Former Lidl boss: EU internal migration has kept wages down

Former Lidl boss: EU migration has kept wages down

The former Managing Director of supermarket chain Lidl has admitted that mass migration has helped keep wages low. As many on the pro-Brexit side have pointed out for a while, EU open borders screws British workers.

Ronny Gottschlich told the BBC’s Wake Up to Money that the grocery retail sector currently depends on a foreign workforce and that if numbers were cut, “this would ultimately lead to higher wages”.

He warned that if there were fewer EU workers, “your cheap labour falls away”, meaning an increase in pay whilst also triggering food inflation.

More limited access to migrant labour would mean companies would need to offer a  “higher wage” to attract employees from Britain to work in stores.

The BBC report underlined how access to cheaper labour from the EU has ‘kept a lid on wages’ and has helped to limit the rise of wages for supermarket wages.

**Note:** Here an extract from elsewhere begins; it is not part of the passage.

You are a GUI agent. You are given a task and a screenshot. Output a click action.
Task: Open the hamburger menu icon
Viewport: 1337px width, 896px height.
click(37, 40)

That could now end if the government deliver a cut in levels of migration post-Brexit.

Louise Cooper, a financial analyst who was presenting the show, concluded: “Don’t underestimate quite how damaging low wages have been.”

“If you go back to the 2000s up to about 2008, wages were growing at 4% – 6%, and inflation was about 2%. Since the crisis, wages have grown sort of 0% – 2%.

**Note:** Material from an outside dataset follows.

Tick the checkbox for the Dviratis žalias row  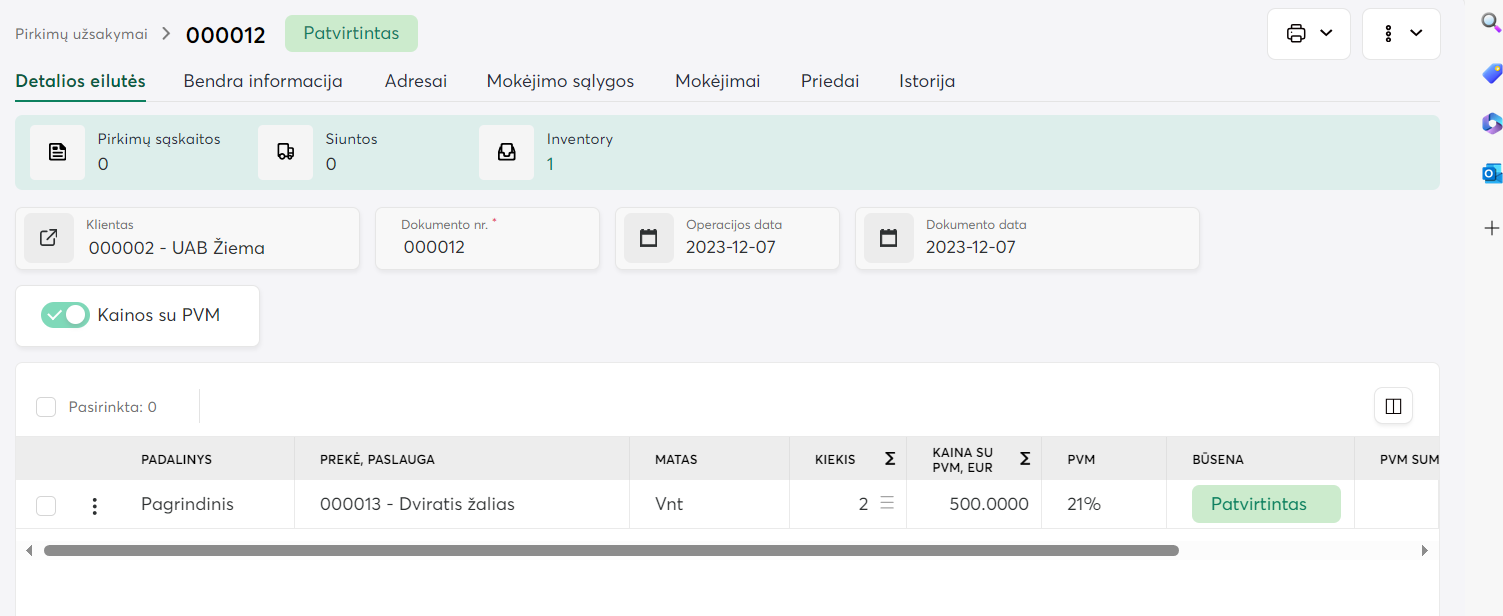pos(46,505)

“They have slightly ticked up, actually, in the last three months – first time since the crisis hit that we’ve had three months of wages going up more than 3%.

“I think many people in this country – of course, as a business, complain about wages going up because it’s a cost. But for many people in this country, they wouldn’t see it like that.

“They think wages going up would be a great thing, and probably would be a good thing in terms of consumer confidence and consumer spending.”

The UK recently saw the number of EU workers fall by 132,000 in one year leading to higher wages due to a tightening labour market.

Recruitment and Employment Confederation and KPMG have found a “dwindling supply of EU workers” resulted in “wages pushed upwards and a trend of canny workers job-hopping to secure a pay rise”.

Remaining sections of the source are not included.